COUR D’APPEL D’AIX-EN-PROVENCE

Chambre 1-8

ARRÊT SUR REQUETE

DU 12 AVRIL 2023

N° 2023/ 156

PROCÉDURE GRACIEUSE

N° RG 22/16277

N° Portalis DBVB-V-B7G-BKOEU

[D] [Y]

C/

MINISTERE PUBLIC

Copie exécutoire délivrée

le :

à :

Me Frédéric GROSSO

Notification à l’appelant par LRAR le 12 avril 2023

Décision déférée à la Cour :

Ordonnance n°20/00084060 du Tribunal Judiciaire de MARSEILLE en date du 28 Octobre 2022 enregistrée au répertoire général sous le n°18/05742

DEMANDEUR

Monsieur [D] [Y]

administrateur provisoire de la copropriété de l’immeuble National sise [Adresse 2]

représenté par Me Frédéric GROSSO, avocat au barreau de MARSEILLE

* * *

MINISTERE PUBLIC

près la cour d’appel d’AIX EN PROVENCE, Palais Monclar 13100 AIX EN PROVENCE

Non comparante, ayant déposé un avis le 1er février 2023

Notification à l’appelant par LRAR le 12 avril 2023

*-*-*-*-*

COMPOSITION DE LA COUR

L’affaire a été débattue le 20 mars 2023 en Chambre du Conseil devant la Cour composée de  Monsieur Philippe COULANGE, Président, qui a rendu compte des plaidoiries devant :

Monsieur Philippe COULANGE, Président.

Madame Céline ROBIN-KARRER, Conseillère

Monsieur Jean-Paul PATRIARCHE, Conseiller

qui ont délibéré

MINISTERE PUBLIC :

Auquel l’affaire a été régulièrement communiquée.

Greffier lors des débats : Madame Maria FREDON

Prononcé par mise à disposition au greffe le 12 avril 2023, signé par Monsieur Philippe COULANGE, Président et Madame Maria FREDON, greffière auquel la minute de la décision a été remise par le magistrat signataire.

***

M. [D] [Y], expert immobilier, a été désigné comme administrateur provisoire de 63 copropriétés dont la copropriété de l’immeuble National sise [Adresse 2] en application des dispositions de l’article 29-1 de la loi du 10 juillet 1965.

Par ordonnance de remplacement d’administrateur provisoire rendue le 28 octobre 2022, le magistrat chargé du contrôle des expertises a mis fin à la mission confiée à M. [D] [Y] et désigné à sa place la SCP [P] [U] prise en la personne de Maître [H] [W], [Adresse 1].

Par déclaration au greffe en date du 17 novembre 2022, M. [D] [Y] a interjeté appel de cette décision rendue en matière gracieuse.
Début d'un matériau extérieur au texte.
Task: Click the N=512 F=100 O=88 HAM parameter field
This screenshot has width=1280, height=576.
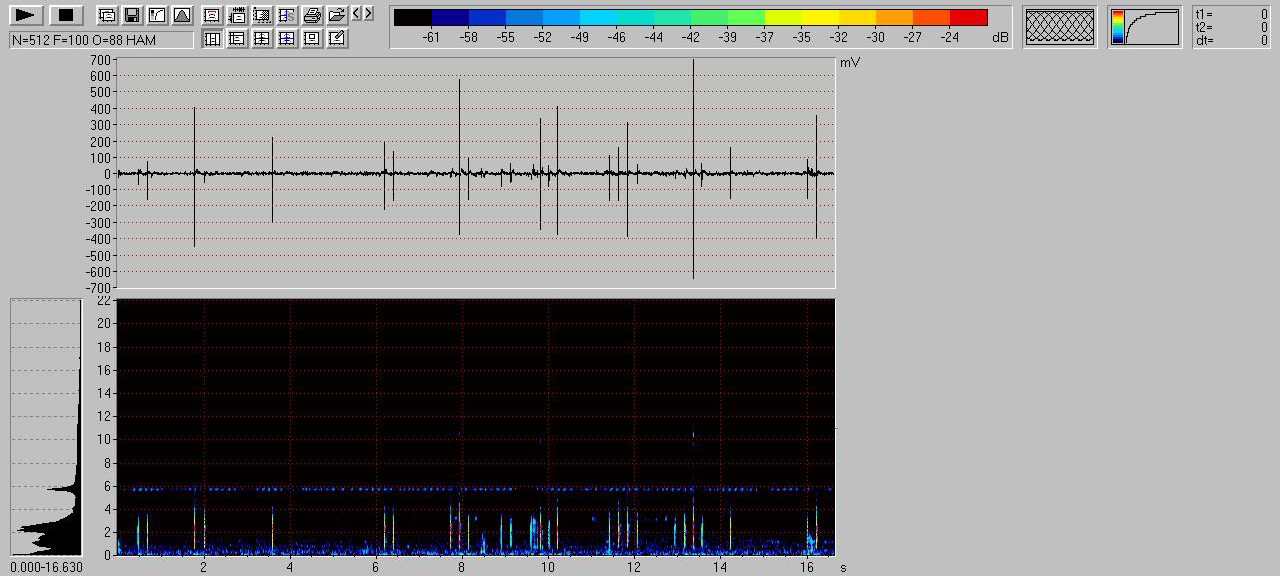Action: [x=101, y=40]
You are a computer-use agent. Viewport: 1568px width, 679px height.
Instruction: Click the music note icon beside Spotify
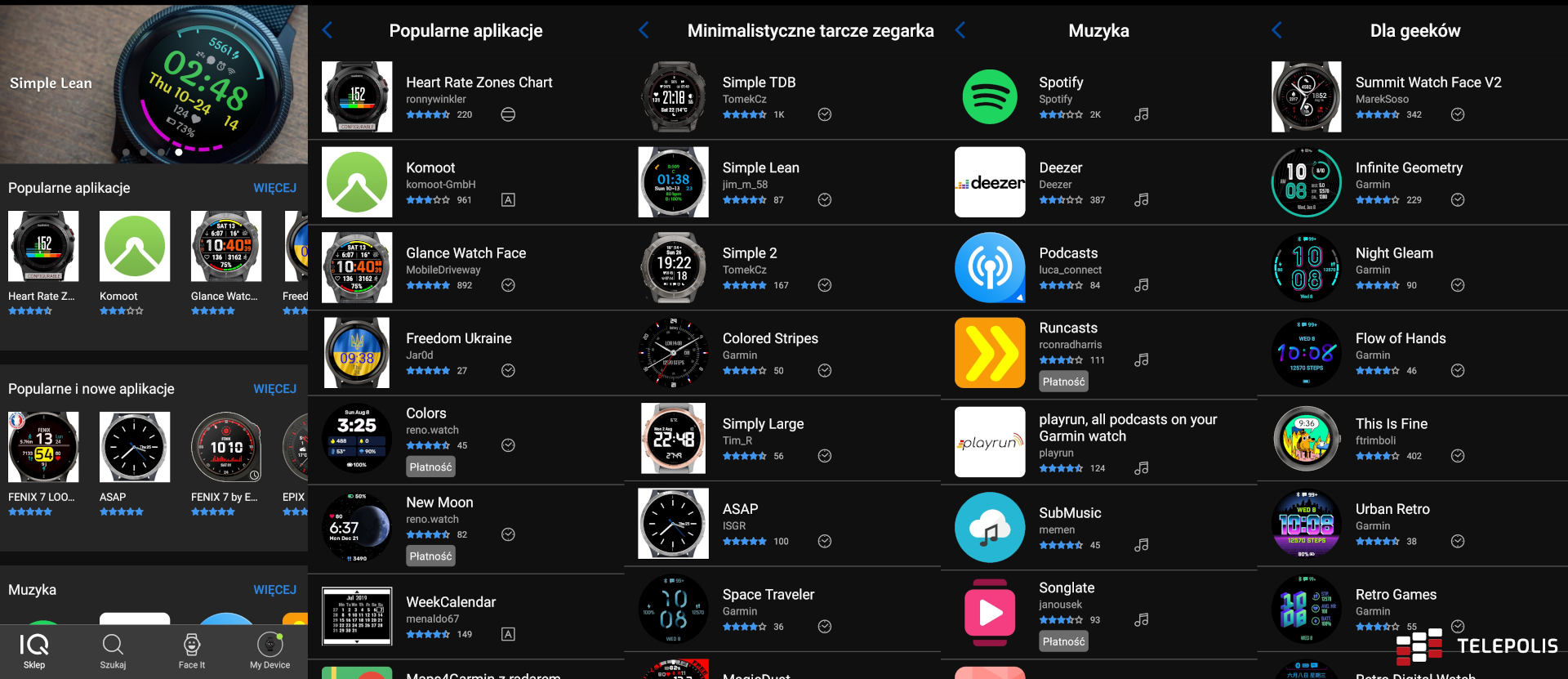tap(1141, 114)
Il précise que l’appel tend à l’annulation et à défaut la réformation de l’ordonnance entreprise et prétend n’avoir pas bénéficié d’un débat loyal devant le magistrat chargé du contrôle des expertises et n’avoir pas eu connaissance des réquisitions du Ministère Public dont l’avis avait été sollicité par le magistrat chargé du contrôle des expertises.
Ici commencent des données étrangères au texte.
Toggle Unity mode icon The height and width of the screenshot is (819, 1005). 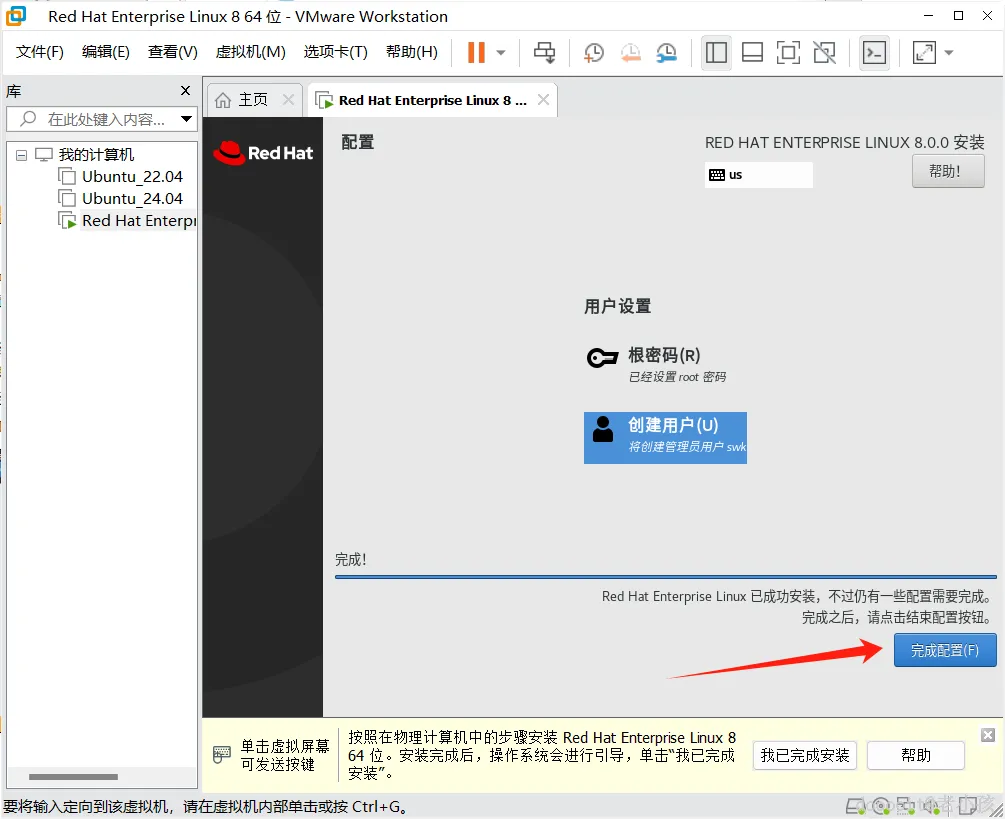pos(824,53)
A l’appui de son recours, il fait valoir :

– qu’il n’a commis aucun manquement

– qu’il n’a pu s’expliquer de façon complète devant le magistrat chargé du contrôle des expertises n’ayant eu aucun délai pour préparer son intervention.
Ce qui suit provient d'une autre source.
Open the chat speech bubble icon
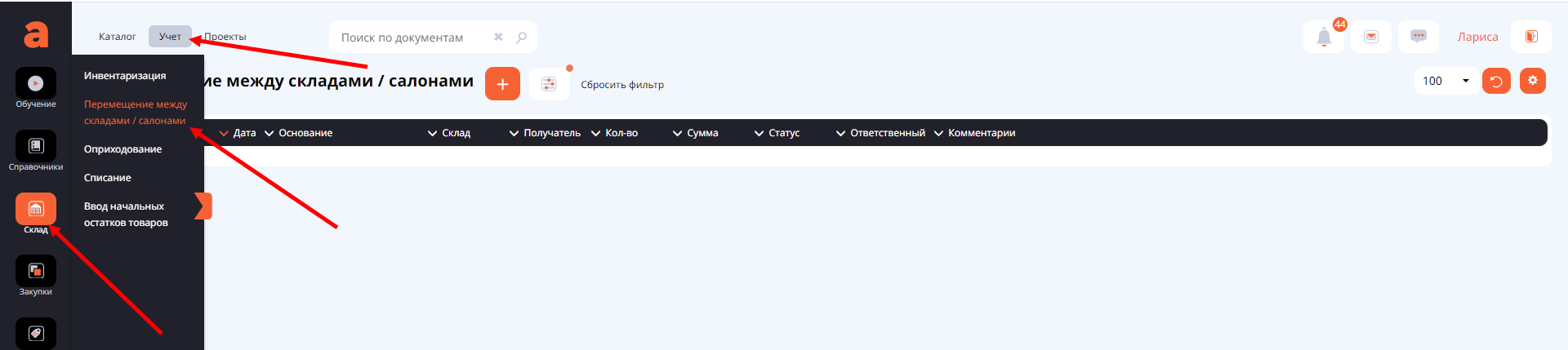This screenshot has width=1568, height=350. tap(1418, 37)
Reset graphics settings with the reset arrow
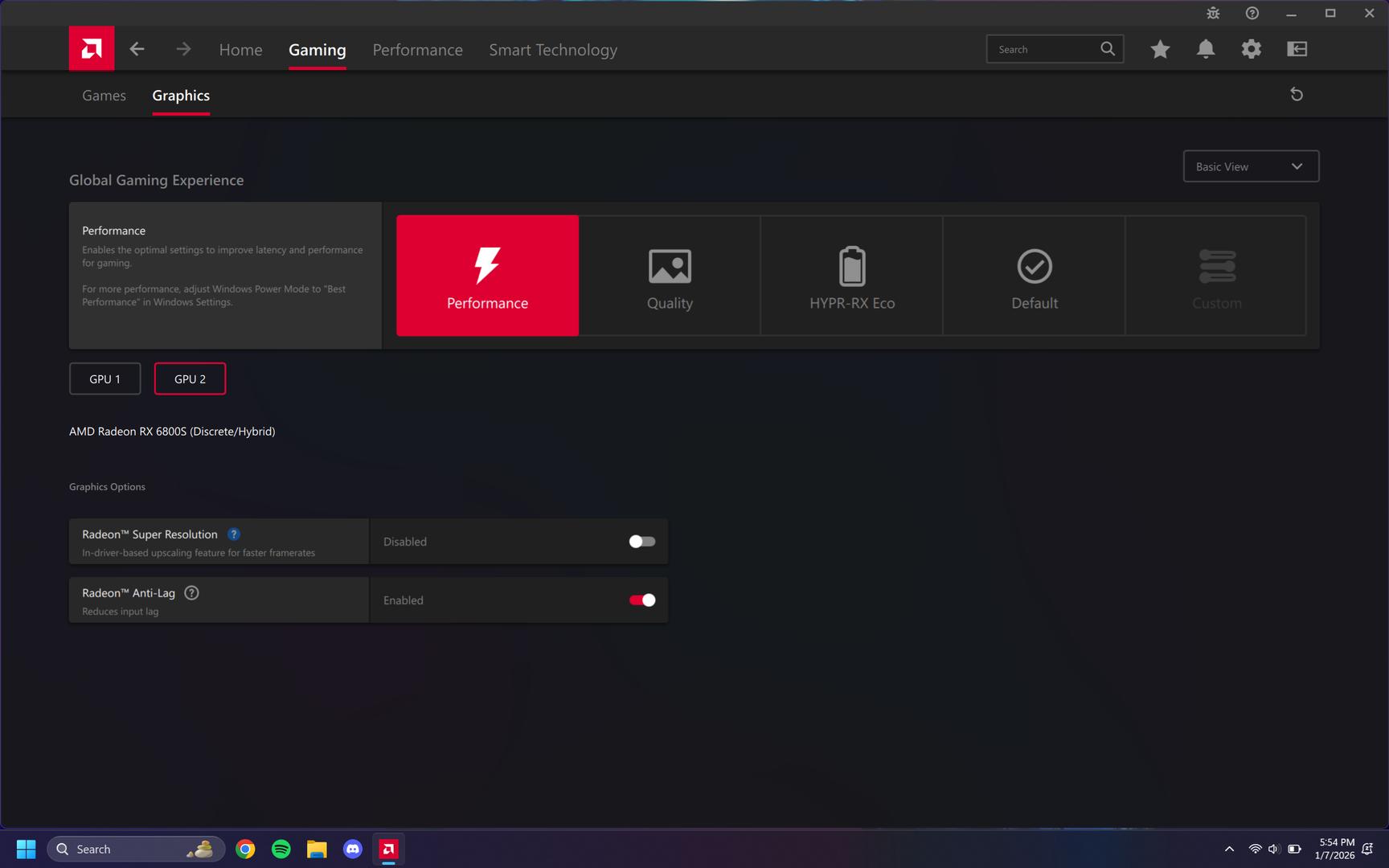This screenshot has height=868, width=1389. pyautogui.click(x=1297, y=95)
– que les missions qui lui ont été confiées ont été accomplies avec diligence et sérieux.

– que plusieurs des missions confiées étaient déjà achevées au moment où il a été dessaisi.

Le dossier a été communiqué au Parquet Général le 13 décembre 2022, lequel par conclusions du 1er février 2023, a estimé que l’appel intervenu en matière gracieuse était bien recevable et a proposé à la Cour de déclarer nulle la décision entreprise, de mettre fin à la mission de M. [D] [Y] et de désigner un nouvel administrateur provisoire.

L’affaire enrôlée sous le numéro 22 / 16277 a été appelée devant la chambre civile 1-5 puis a été transférée à la chambre 1-8 en raison d’une nouvelle répartition des contentieux de la Cour d’appel en vigueur depuis le 1er janvier 2023. Elle est venue à l’audience du 20 mars 2023 et a été mise en délibéré au 12 avril 2023.

MOTIFS DE LA DECISION

Attendu que M. [D] [Y], administrateur d’immeubles et syndic de copropriété, est inscrit comme expert près la Cour d’appel d’AIX-EN-PROVENCE depuis l’année 2013, sur la liste des probatoires puis sur la liste principale depuis l’année 2016;

Que ses compétences lui ont valu non seulement d’être inscrit sur la liste des experts dans la rubrique ‘ immobilier ‘ mais aussi désigné à de nombreuses reprises durant la dernière décennie et en particulier dans les 63 copropriétés dont fait partie celle rappelée ci-dessus, copropriétés rencontrant toutes des difficultés d’administration en raison de problèmes de trésorerie récurrents ou de travaux à financer et à exécuter en raison de faiblesses de la structure de l’immeuble constituant la copropriété;.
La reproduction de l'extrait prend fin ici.